## START

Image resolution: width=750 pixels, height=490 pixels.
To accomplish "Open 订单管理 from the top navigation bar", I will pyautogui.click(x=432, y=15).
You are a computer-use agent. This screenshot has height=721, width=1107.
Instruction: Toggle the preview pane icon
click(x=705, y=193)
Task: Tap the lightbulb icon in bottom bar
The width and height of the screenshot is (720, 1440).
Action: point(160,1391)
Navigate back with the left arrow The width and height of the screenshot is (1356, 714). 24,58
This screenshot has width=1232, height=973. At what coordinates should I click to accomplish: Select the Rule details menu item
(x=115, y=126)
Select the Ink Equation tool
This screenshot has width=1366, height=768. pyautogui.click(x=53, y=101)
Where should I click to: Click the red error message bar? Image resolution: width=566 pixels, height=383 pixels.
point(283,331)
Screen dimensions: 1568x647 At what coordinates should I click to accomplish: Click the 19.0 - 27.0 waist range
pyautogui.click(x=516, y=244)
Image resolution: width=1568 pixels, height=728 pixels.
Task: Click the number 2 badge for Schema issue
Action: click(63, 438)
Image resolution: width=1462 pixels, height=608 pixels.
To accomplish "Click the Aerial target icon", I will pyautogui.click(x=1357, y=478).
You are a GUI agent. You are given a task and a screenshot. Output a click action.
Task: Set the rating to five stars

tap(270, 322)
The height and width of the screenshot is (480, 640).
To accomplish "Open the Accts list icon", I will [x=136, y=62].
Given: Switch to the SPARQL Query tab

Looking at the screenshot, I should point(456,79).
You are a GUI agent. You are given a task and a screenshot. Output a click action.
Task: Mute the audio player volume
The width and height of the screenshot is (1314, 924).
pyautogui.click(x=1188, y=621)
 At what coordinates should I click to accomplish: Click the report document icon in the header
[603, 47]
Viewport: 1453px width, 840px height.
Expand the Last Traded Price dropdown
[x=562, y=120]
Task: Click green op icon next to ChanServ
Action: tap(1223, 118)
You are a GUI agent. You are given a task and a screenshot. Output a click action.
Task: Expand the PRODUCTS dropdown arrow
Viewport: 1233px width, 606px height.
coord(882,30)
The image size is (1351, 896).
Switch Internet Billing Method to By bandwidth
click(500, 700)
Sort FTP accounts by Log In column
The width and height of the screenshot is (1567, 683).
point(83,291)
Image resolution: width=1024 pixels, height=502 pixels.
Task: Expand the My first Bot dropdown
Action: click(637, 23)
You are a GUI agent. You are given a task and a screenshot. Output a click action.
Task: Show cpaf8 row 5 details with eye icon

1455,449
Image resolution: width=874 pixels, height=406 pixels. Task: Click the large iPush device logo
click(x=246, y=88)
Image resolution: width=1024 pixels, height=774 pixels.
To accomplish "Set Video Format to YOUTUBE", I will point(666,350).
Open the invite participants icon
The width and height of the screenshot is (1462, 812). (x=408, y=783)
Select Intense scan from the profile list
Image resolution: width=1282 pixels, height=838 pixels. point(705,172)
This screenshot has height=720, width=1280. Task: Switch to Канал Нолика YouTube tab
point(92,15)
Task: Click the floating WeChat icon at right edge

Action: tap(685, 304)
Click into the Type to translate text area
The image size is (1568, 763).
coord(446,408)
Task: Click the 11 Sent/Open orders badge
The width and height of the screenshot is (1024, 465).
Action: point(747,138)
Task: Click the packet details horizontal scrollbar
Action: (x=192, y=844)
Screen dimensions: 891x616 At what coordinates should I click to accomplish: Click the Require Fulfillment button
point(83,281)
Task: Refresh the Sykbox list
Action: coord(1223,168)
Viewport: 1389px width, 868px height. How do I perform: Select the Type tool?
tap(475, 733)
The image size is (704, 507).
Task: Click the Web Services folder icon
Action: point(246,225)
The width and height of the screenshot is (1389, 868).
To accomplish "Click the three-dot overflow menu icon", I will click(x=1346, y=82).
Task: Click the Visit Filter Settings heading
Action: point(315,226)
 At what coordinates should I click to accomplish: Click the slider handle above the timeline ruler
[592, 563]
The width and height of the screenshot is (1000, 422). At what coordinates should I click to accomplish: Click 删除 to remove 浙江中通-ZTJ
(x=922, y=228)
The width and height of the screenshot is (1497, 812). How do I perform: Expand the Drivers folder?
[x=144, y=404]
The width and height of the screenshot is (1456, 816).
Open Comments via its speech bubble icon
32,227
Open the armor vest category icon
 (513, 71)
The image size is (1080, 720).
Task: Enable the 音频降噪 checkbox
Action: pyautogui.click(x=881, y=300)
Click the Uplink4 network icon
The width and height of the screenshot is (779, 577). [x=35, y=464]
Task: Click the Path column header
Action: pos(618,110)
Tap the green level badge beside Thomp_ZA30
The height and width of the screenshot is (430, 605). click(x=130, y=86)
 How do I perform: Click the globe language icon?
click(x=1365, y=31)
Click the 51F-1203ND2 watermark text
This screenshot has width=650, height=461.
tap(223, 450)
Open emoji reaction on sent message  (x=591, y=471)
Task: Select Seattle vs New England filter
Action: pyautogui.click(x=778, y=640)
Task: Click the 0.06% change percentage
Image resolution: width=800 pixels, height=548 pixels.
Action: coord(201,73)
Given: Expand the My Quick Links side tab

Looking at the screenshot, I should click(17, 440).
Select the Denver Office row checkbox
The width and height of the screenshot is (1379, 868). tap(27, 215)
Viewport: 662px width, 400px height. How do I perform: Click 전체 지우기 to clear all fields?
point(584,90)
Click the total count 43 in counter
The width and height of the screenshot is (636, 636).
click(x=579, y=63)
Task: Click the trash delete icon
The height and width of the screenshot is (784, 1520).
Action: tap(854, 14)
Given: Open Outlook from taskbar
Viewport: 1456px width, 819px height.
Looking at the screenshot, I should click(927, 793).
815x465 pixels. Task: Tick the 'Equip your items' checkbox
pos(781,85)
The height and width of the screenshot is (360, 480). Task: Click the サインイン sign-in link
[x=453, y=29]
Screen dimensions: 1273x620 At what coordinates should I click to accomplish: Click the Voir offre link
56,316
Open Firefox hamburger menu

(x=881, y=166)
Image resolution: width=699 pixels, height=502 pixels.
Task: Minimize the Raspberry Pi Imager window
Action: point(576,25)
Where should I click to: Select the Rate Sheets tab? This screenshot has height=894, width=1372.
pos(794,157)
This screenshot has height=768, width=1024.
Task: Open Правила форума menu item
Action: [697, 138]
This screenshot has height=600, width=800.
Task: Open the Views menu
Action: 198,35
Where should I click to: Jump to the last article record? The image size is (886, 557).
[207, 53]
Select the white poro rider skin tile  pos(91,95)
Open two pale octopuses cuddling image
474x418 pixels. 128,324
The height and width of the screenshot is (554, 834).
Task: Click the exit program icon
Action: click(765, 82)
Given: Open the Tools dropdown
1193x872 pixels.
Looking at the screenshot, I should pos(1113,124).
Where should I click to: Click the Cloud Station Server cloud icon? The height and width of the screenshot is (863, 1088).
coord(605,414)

## END

**What to produce:**
Copy the entries word for word, starting with the line that contains "This screenshot has height=720, width=1280." and ending with the line that contains "Action: point(246,225)", both of those lines included.

**Solved exercise:**
This screenshot has height=720, width=1280. Task: Switch to Канал Нолика YouTube tab
point(92,15)
Task: Click the floating WeChat icon at right edge

Action: tap(685, 304)
Click into the Type to translate text area
The image size is (1568, 763).
coord(446,408)
Task: Click the 11 Sent/Open orders badge
The width and height of the screenshot is (1024, 465).
Action: point(747,138)
Task: Click the packet details horizontal scrollbar
Action: (x=192, y=844)
Screen dimensions: 891x616 At what coordinates should I click to accomplish: Click the Require Fulfillment button
point(83,281)
Task: Refresh the Sykbox list
Action: coord(1223,168)
Viewport: 1389px width, 868px height. How do I perform: Select the Type tool?
tap(475, 733)
The image size is (704, 507).
Task: Click the Web Services folder icon
Action: point(246,225)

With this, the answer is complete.